I think you're missing a bit of the understanding of how they work, but the end result is the same -- if you capture the main datastore and enough surrounding logs, then you're usually OK.. In case you're interested about how PostgreSQL (and to a lesser degreee, SQLite) work with logs.. Keep in mind that your database needs to maintain quite a few sets of the *same* info. ie. If a user has started a transaction and is working on some data, but another user has come along and changed that data in a separate transaction. Firstly, you need to keep uncommitted changes to data around without committing it to the primary data store.
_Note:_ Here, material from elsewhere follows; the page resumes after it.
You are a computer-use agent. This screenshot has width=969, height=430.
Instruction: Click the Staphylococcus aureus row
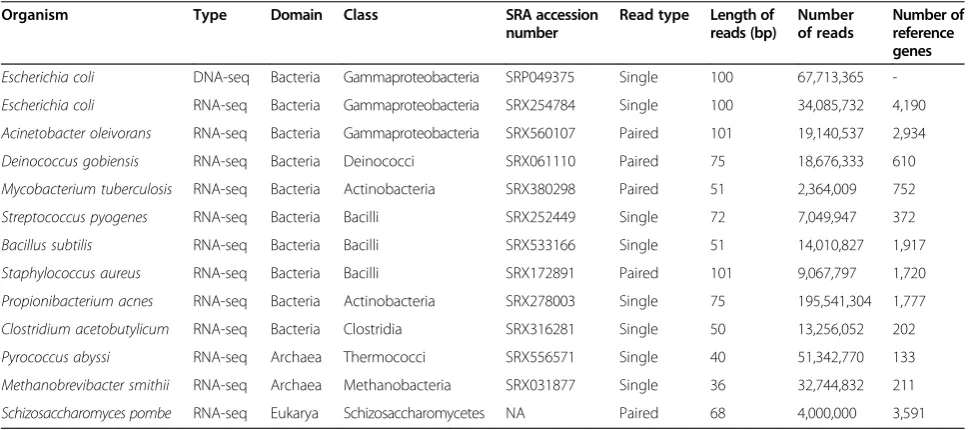(x=484, y=273)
Then once it's committed, you still can't write over the old data until every other transaction looking at it has finished too. Thirdly, databases were written with spinning disks in mind, which suck at random write i/o. So they tend to write everything out to log files, sequentially, then write it to the main datastore in the background as time allows. So, the "log" files are actually quite important -- they contain data that may *not be allowed (yet)* to be written to the main store.
FWIW I have my MySQL VMs setup with a /mysql filesystem that contains database files under /mysql/db and logs under /mysql/log.
It's generally claimed that the benefits of having a separate filesystem for the database log at the low end involve different RAID levels. For high end databases I've seen an Oracle document about how to tune different ZFS filesystems for different parts of an Oracle database. But both those cases probably aren't great options for a VM.
Indeed -- as mentioned above, the logs are all sequential writes, whereas the data store is random writes. (Both then feature random and sequential reads, but the logs are usually still in your file system cache so it doesn't matter for them)